#### Dataset content:

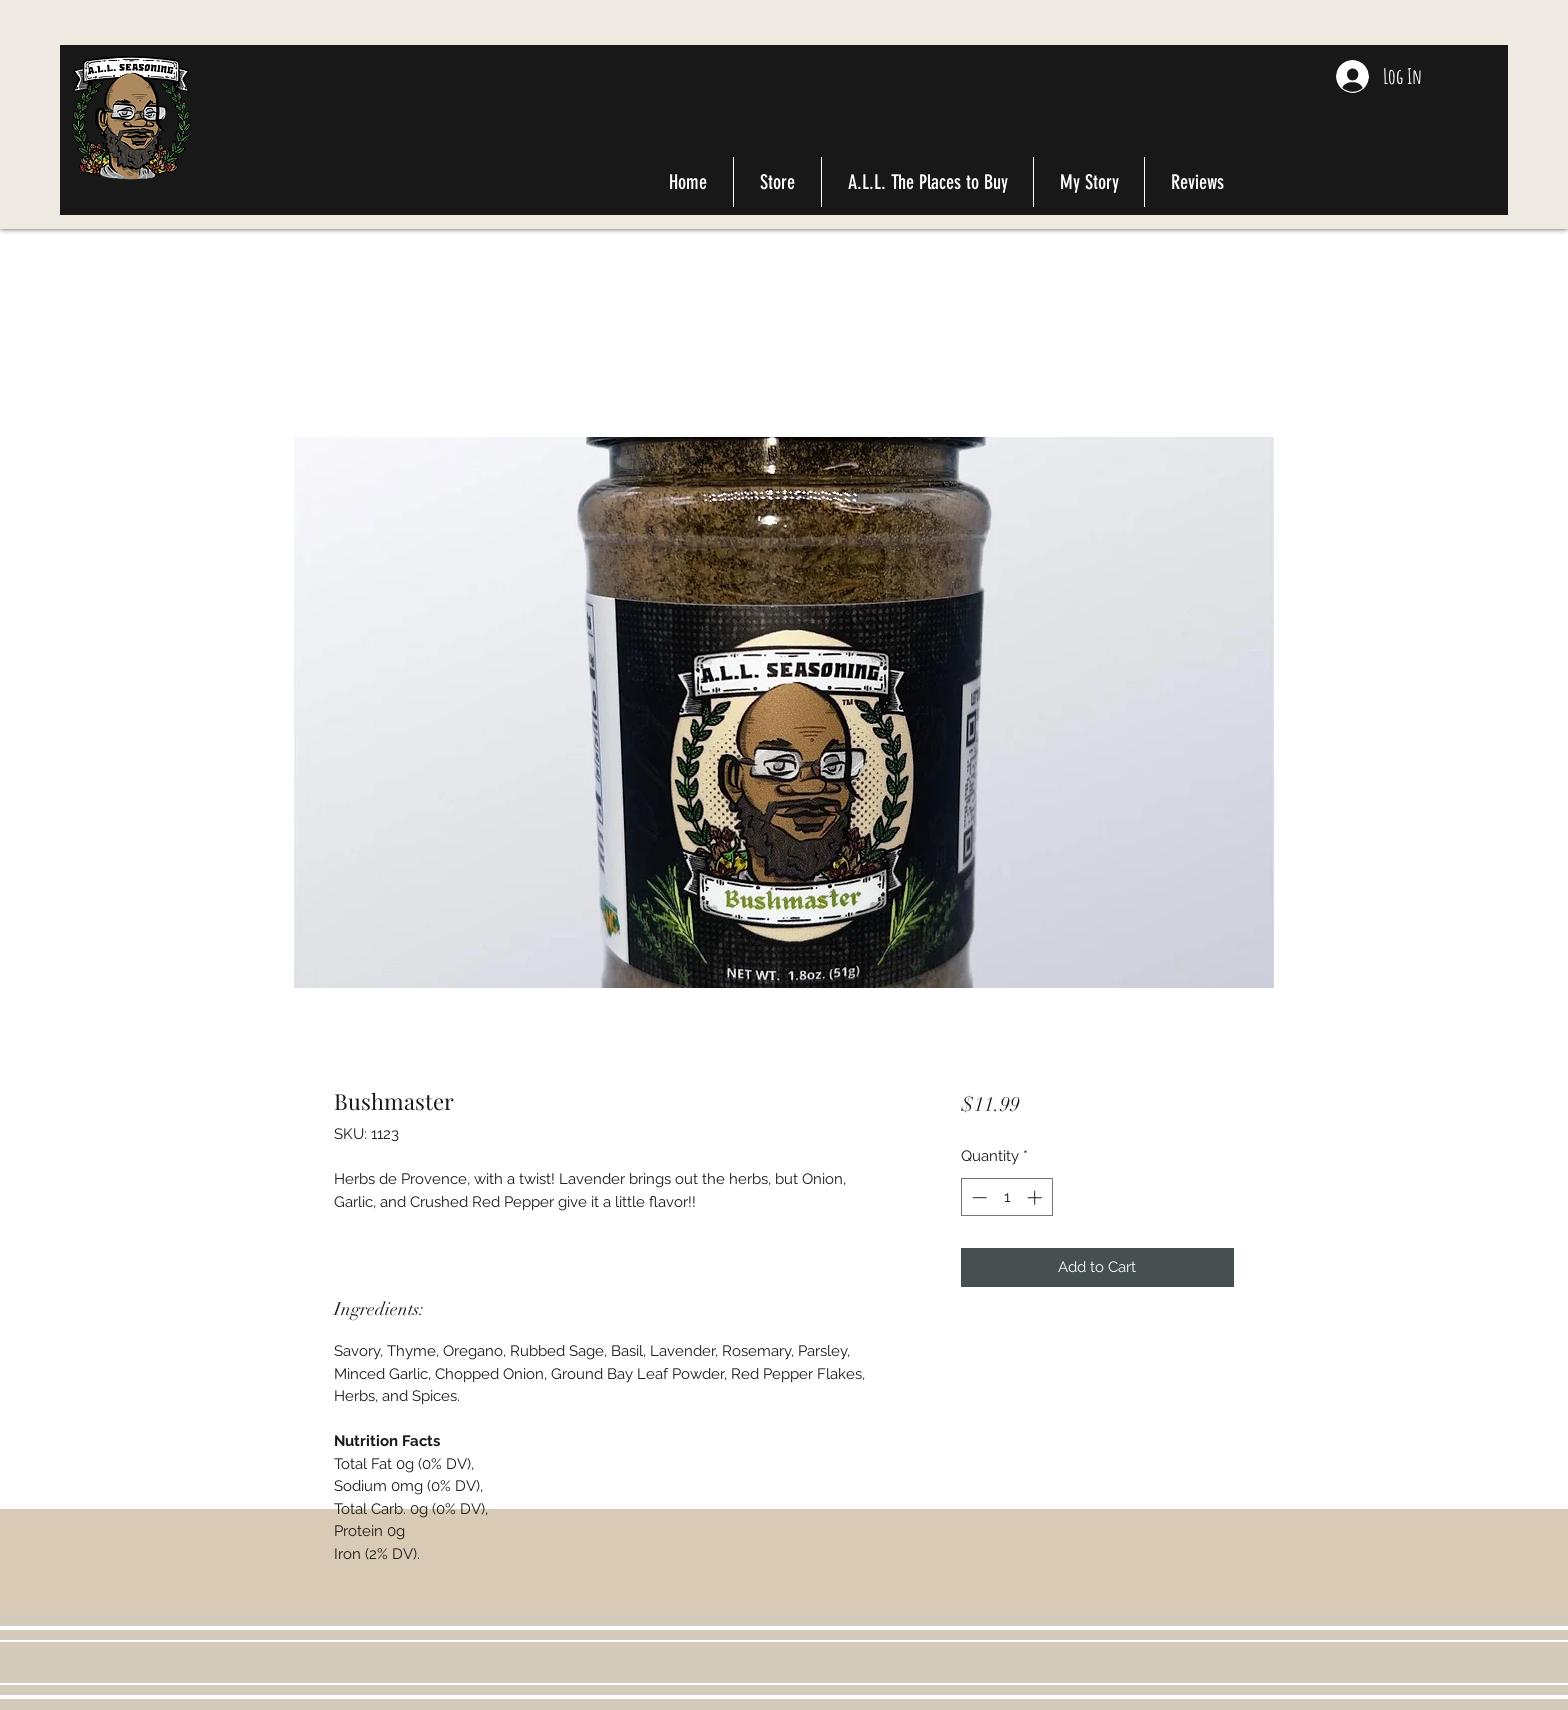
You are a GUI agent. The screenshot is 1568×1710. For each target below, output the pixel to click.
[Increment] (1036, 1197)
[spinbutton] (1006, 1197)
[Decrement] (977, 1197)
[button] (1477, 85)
---
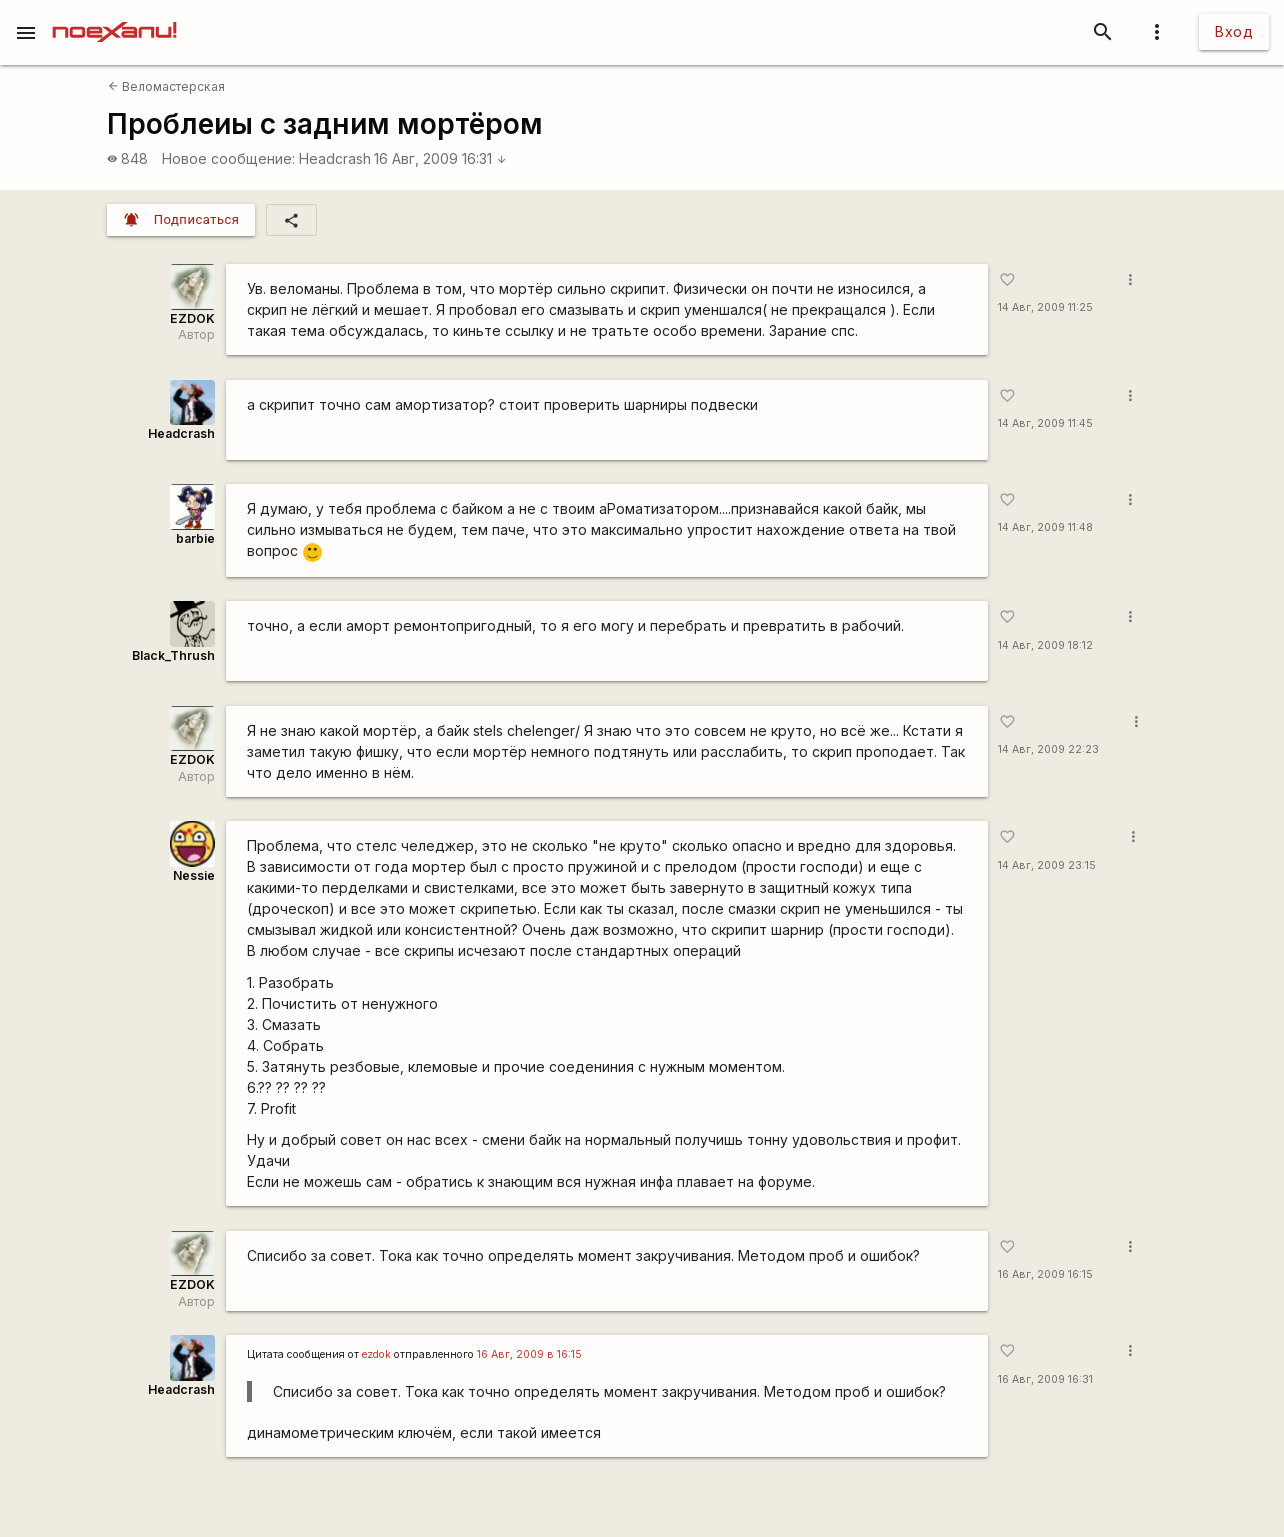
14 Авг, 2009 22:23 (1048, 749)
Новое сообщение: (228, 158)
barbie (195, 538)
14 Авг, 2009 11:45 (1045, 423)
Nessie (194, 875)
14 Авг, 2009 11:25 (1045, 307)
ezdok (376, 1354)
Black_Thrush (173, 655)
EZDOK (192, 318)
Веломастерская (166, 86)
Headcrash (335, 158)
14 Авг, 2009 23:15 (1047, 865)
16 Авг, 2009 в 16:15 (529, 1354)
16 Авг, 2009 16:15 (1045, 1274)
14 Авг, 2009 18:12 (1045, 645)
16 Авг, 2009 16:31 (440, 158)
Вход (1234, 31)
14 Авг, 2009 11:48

#### Goal of the exercise:
Scale the entries from the line with "Nessie (194, 875)" to the line with "14 Авг, 2009 11:48", both included. Repeat each line with its text unchanged, and multiply every coordinate in the answers by 2.15, rounding to whole numbers with halves rounded up. Give only those lines.

#### Exercise response:
Nessie (417, 1881)
14 Авг, 2009 11:25 (2247, 660)
ezdok (808, 2911)
Black_Thrush (372, 1408)
EZDOK (413, 684)
Веломастерская (357, 185)
Headcrash (720, 340)
14 Авг, 2009 23:15 (2251, 1860)
16 Авг, 2009 в 16:15 (1137, 2911)
16 Авг, 2009 16:15 (2247, 2739)
14 Авг, 2009 18:12 (2247, 1387)
16 Авг, 2009 16:31 (946, 340)
Вход (2653, 67)
14 Авг, 2009 11:48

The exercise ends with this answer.